House prices fell by 0.2% between April and May as prices dipped by 0.5% on a quarterly basis, according to the latest house price index from the Halifax.
However, house prices in May were still up 2.6% on the same month in 2019.
Russell Galley, managing director, Halifax, said: “With the full impact of lockdown measures taking a firm grip on the UK property market by May, the average house price fell by 0.2% to £237,808.
“This is the third successive monthly fall, though more modest than in April, and reflects a continued loss of momentum following what was a strong start to the year.
‘Though it should still be noted that with a limited number of transactions available, calculating average house prices remains challenging and increased volatility is to be expected.
“The mid-month relaxation of restrictions in England, allowing estate agents and conveyancers to restart operations, brought much-needed positive news with some advance indicators of buyer and seller interest quickly showing signs of improvement.
“This is likely to provide a short-term boost as buyers and homeowners attempt to kick-start transactions that had previously been put on hold.
“Looking ahead, we expect market activity to increase progressively as restrictions are eased further across the whole of the UK and we continue to have confidence in the underlying health of the housing market over the long-term.
“However, the extent of downward pressure on market confidence and prices over the coming months will depend on how quickly the economy is able to recover from the effects of the pandemic and the available government policy support for jobs and households.”
Shaun Church, director at mortgage broker Private Finance, added: “Lockdown’s strict measures have caused activity in the housing market to seize up, resulting in a momentary dip in pricing.
“Buyers are worried their financial position might deteriorate in the future. As a result, they’re pulling back from the market.
“Growing job insecurity and sharp reductions in income due to a drop in working hours or enforced salary cuts has left some consumers under intense financial strain. This has resulted in buyers delaying purchases until they have clearer visibility over the next year.
“Low transaction levels* may offer buyers an opportunity to negotiate on price, which could be partly reflected in last month’s fall.
“However, since the easing of lockdown in England, we have experienced a sudden uptick in enquiries.

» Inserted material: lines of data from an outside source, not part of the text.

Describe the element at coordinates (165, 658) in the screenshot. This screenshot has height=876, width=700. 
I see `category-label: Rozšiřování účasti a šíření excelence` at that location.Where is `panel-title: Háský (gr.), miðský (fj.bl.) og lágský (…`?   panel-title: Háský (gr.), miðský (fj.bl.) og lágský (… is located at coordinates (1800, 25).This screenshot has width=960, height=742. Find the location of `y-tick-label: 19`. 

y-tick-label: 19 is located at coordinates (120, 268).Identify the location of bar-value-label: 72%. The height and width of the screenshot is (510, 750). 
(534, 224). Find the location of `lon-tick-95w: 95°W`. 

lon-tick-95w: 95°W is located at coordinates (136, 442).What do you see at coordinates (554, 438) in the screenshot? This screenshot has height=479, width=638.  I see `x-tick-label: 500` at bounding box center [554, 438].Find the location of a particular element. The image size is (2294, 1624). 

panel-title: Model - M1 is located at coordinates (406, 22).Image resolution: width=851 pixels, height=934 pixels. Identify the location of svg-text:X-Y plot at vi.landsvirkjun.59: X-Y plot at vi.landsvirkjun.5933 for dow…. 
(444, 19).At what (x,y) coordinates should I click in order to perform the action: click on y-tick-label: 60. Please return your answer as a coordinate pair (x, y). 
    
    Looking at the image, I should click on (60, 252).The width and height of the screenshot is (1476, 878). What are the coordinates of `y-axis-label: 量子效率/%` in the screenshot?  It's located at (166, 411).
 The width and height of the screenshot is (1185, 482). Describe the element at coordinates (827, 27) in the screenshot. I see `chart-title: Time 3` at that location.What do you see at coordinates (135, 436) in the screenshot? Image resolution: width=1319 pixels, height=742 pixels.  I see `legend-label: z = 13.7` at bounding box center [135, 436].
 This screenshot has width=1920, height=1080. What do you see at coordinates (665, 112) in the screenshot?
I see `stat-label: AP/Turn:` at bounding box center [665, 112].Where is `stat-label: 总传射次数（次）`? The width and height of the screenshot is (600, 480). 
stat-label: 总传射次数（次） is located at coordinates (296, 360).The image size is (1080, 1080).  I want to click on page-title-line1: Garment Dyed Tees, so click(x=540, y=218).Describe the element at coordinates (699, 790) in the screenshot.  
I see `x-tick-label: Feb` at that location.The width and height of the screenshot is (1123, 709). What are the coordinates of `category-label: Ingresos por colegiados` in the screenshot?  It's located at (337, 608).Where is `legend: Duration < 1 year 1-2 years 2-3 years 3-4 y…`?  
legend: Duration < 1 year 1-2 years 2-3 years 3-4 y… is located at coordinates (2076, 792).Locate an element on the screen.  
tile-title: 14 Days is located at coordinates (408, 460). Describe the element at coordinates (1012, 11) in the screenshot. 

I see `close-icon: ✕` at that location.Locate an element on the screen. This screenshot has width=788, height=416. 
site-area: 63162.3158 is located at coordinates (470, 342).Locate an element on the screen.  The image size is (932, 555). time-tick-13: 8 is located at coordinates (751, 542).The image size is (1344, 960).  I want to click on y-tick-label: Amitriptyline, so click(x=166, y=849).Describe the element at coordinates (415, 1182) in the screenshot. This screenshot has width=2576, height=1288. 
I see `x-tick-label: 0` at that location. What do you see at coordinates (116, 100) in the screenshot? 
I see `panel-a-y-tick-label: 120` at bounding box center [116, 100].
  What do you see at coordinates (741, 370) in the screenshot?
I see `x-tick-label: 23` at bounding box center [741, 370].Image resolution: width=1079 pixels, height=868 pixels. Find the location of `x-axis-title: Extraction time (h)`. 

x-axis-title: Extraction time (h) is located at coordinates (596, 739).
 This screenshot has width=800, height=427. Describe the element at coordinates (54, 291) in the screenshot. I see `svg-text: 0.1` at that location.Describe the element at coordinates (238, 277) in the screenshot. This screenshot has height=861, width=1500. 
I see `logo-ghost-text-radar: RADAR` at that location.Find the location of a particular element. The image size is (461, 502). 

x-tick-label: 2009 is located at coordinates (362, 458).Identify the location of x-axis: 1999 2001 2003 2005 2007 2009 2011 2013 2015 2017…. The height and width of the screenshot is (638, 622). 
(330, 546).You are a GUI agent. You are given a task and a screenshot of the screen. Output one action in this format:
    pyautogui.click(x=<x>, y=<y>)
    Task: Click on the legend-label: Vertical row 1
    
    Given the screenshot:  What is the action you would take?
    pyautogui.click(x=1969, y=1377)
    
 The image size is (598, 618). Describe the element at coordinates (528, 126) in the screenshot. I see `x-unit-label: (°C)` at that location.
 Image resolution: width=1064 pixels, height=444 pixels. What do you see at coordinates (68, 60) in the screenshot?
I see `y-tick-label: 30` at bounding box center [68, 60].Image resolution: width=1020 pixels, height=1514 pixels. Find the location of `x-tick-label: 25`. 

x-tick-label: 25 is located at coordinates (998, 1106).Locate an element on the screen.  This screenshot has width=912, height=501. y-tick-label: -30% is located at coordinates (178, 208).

This suggests the market’s bounce back is underway, driven by a swift release of pent-up demand.
“The disruption caused by the pandemic has added complexity to many activities. This could result in an increase in buyers and sellers seeking expert advice to help navigate the complicated sales process as we enter the post-coronavirus economy.
“As lenders return to the market and offer higher LTVs, buyers may be encouraged to pick up their property searches again and push on with purchases.
“Higher LTVs are also offering a route to entry for first time buyers again, which will give sellers access to a larger pool of consumers.”